O Brasil adora dizer que acabou com a escravidão. Diz isso com a boca cheia, como quem repete um slogan bonito. Mas os números não mentem — e o Maranhão insiste em aparecer neles. Em pleno 2026, trabalho escravo não é passado. É presente. E, pior, é rotina. O Maranhão ocupa o 12º lugar no ranking nacional. Verdade que já estivemos pior; éramos o campeão nacional. Mas ainda estamos em situação vexatória: ano passado foram 59 denúncias e 97 violações de direitos humanos.

Não é mais senzala de fazenda colonial. É a senzala moderna: jornadas exaustivas, fome disfarçada de emprego, dignidade jogada no chão. Gente invisível. Gente barata. Gente descartável. E o Maranhão segue exportando miséria humana como quem exporta soja.

Clarice Lispector contou isso em ‘Viagem à Petrópolis’, publicado em 1964. Mocinha saiu criança do Maranhão para servir em casa de família no Rio. Trabalhou a vida inteira. De sol a sol.
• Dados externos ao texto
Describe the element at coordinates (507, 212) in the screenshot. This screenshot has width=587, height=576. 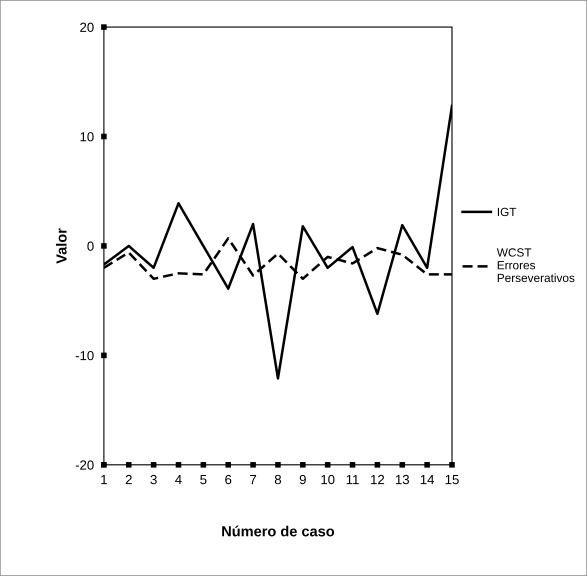
I see `legend-label: IGT` at that location.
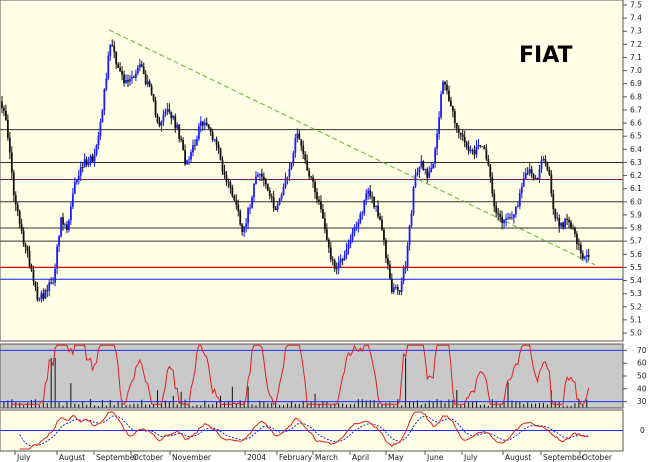 The image size is (650, 462). Describe the element at coordinates (396, 458) in the screenshot. I see `month-label: May` at that location.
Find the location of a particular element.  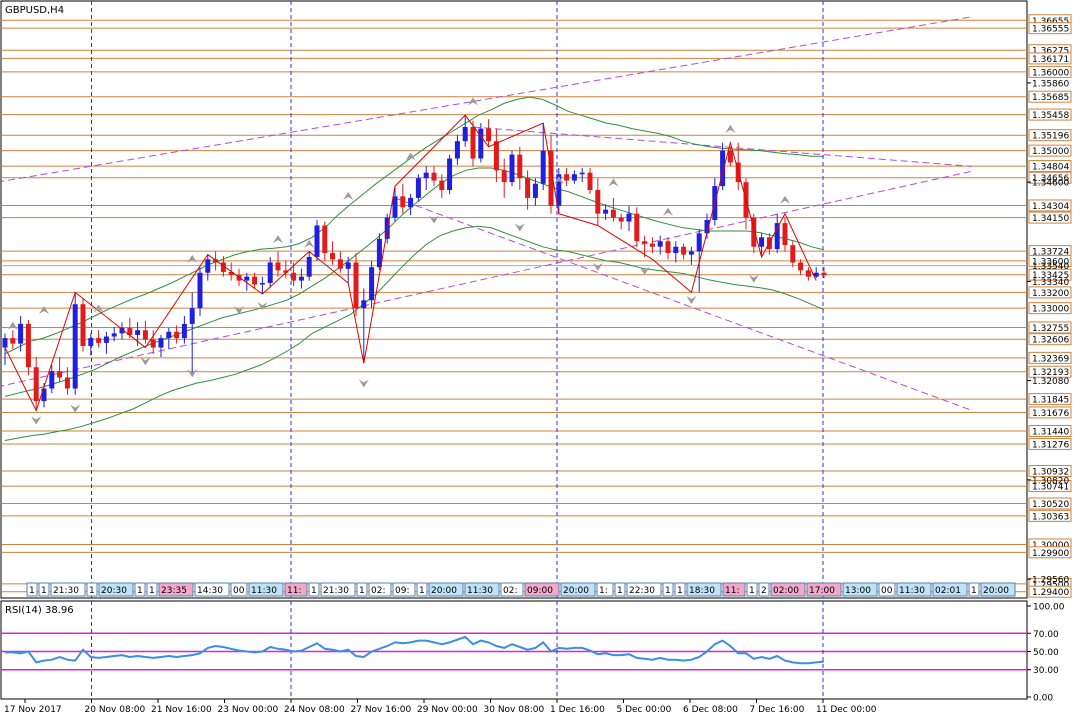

Sem domingo e feriado. Envelheceu servindo. E, quando perdeu a serventia, foi abandonada numa calçada, como um móvel velho, como um cachorro cansado. Mocinha não morreu no conto. Ela continua viva — agora em estatística.

O Brasil moderno construiu prédios, celulares, discursos progressistas… mas manteve a alma colonial. Ainda acha normal explorar quem nasce pobre. Ainda chama isso de oportunidade.

Enquanto isso, o poder público finge surpresa. Finge indignação. Finge que não vê. E assim seguimos: um país que anda para frente com os pés fincados no século XIX.